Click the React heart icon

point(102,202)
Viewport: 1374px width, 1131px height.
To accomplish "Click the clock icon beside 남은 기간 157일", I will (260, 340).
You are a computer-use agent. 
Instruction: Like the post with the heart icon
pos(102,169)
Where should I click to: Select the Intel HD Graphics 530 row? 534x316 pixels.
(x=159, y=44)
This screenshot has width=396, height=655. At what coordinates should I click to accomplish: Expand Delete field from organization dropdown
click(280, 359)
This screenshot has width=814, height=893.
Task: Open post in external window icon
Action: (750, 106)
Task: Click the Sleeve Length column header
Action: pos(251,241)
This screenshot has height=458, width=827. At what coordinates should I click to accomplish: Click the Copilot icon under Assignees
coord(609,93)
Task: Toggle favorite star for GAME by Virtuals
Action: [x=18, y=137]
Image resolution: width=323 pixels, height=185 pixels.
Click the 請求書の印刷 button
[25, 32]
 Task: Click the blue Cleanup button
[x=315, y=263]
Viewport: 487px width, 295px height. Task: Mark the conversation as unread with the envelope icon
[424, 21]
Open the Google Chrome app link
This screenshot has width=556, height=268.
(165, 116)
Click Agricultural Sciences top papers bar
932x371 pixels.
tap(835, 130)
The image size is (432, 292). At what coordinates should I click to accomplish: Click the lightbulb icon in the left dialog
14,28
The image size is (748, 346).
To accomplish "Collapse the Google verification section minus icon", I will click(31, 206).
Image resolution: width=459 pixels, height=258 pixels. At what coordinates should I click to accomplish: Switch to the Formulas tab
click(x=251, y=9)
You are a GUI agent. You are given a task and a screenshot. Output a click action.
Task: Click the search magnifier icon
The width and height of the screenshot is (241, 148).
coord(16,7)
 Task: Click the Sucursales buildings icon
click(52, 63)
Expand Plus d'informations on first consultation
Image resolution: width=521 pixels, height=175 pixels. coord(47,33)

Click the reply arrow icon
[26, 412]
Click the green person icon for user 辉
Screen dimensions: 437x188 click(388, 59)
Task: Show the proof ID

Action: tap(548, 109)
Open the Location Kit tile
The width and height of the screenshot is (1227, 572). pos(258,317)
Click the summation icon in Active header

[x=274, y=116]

────────

**DIRECTIONS FOR THIS TASK:**
Type out each entry above again, exactly.

**ANSWER FOR THE TASK:**
Click the React heart icon

point(102,202)
Viewport: 1374px width, 1131px height.
To accomplish "Click the clock icon beside 남은 기간 157일", I will (260, 340).
You are a computer-use agent. 
Instruction: Like the post with the heart icon
pos(102,169)
Where should I click to: Select the Intel HD Graphics 530 row? 534x316 pixels.
(x=159, y=44)
This screenshot has width=396, height=655. At what coordinates should I click to accomplish: Expand Delete field from organization dropdown
click(280, 359)
This screenshot has width=814, height=893.
Task: Open post in external window icon
Action: (750, 106)
Task: Click the Sleeve Length column header
Action: pos(251,241)
This screenshot has height=458, width=827. At what coordinates should I click to accomplish: Click the Copilot icon under Assignees
coord(609,93)
Task: Toggle favorite star for GAME by Virtuals
Action: [x=18, y=137]
Image resolution: width=323 pixels, height=185 pixels.
Click the 請求書の印刷 button
[25, 32]
 Task: Click the blue Cleanup button
[x=315, y=263]
Viewport: 487px width, 295px height. Task: Mark the conversation as unread with the envelope icon
[424, 21]
Open the Google Chrome app link
This screenshot has width=556, height=268.
(165, 116)
Click Agricultural Sciences top papers bar
932x371 pixels.
tap(835, 130)
The image size is (432, 292). At what coordinates should I click to accomplish: Click the lightbulb icon in the left dialog
14,28
The image size is (748, 346).
To accomplish "Collapse the Google verification section minus icon", I will click(31, 206).
Image resolution: width=459 pixels, height=258 pixels. At what coordinates should I click to accomplish: Switch to the Formulas tab
click(x=251, y=9)
You are a GUI agent. You are given a task and a screenshot. Output a click action.
Task: Click the search magnifier icon
The width and height of the screenshot is (241, 148).
coord(16,7)
 Task: Click the Sucursales buildings icon
click(52, 63)
Expand Plus d'informations on first consultation
Image resolution: width=521 pixels, height=175 pixels. coord(47,33)

Click the reply arrow icon
[26, 412]
Click the green person icon for user 辉
Screen dimensions: 437x188 click(388, 59)
Task: Show the proof ID

Action: tap(548, 109)
Open the Location Kit tile
The width and height of the screenshot is (1227, 572). pos(258,317)
Click the summation icon in Active header

[x=274, y=116]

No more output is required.